§ Exercise text:
__________
We all know that diamonds are a girl's best friend, but right now they seem to be going through a rough patch. The diamond market has recently experienced a significant downturn with rough or uncut diamond prices dropping as much as 35% over the past year and wholesale polished diamonds dipping about 20%. This has been a somewhat surprising development for the diamond sector which had been buoyed by the global pandemic, as homebound shoppers turned to luxury purchases such as diamond jewelry to bring some joy into their quarantined lives. But this demand fell sharply as economies opened back up and normal life resumed, and dealers were left with overstocks bought at elevated prices.  

In the face of these, and other, challenges, the diamond industry is going to have to prepare itself for a potentially tumultuous year. This blog will explore the different factors that are likely to shape the diamond market in 2024, and delve into what retail jewelers, diamond dealers, suppliers, and manufacturers can potentially expect. 

Current Market Challenges And What They Will Bring for 2024

Lab-Grown Diamonds

Lab-grown diamonds are gaining increasing popularity, particularly for engagement rings as they are generally more affordable than their natural counterparts. Younger generations, in particular, are showing a shift in preferences as they believe these diamonds to be more environmentally friendly and ethically sourced. This trend is likely to be short-lived, however.
__________
§ Directions:
1. Please explain why, according to the diamond market text, the global pandemic had buoyed the diamond sector.
2. In the diamond market text, switch "engagement rings" to "wedding bands" and give the passage between "In the face" and "be short-lived, however.", inclusive.

(Stored data entries)
__________
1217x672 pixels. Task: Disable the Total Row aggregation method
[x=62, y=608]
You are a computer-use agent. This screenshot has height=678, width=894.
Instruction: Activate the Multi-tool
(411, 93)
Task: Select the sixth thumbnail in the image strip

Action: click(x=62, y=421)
__________
§ Outputs by task:
1. Homebound shoppers turned to luxury purchases such as diamond jewelry to bring some joy into their quarantined lives.

2.
In the face of these, and other, challenges, the diamond industry is going to have to prepare itself for a potentially tumultuous year. This blog will explore the different factors that are likely to shape the diamond market in 2024, and delve into what retail jewelers, diamond dealers, suppliers, and manufacturers can potentially expect. 

Current Market Challenges And What They Will Bring for 2024

Lab-Grown Diamonds

Lab-grown diamonds are gaining increasing popularity, particularly for wedding bands as they are generally more affordable than their natural counterparts. Younger generations, in particular, are showing a shift in preferences as they believe these diamonds to be more environmentally friendly and ethically sourced. This trend is likely to be short-lived, however.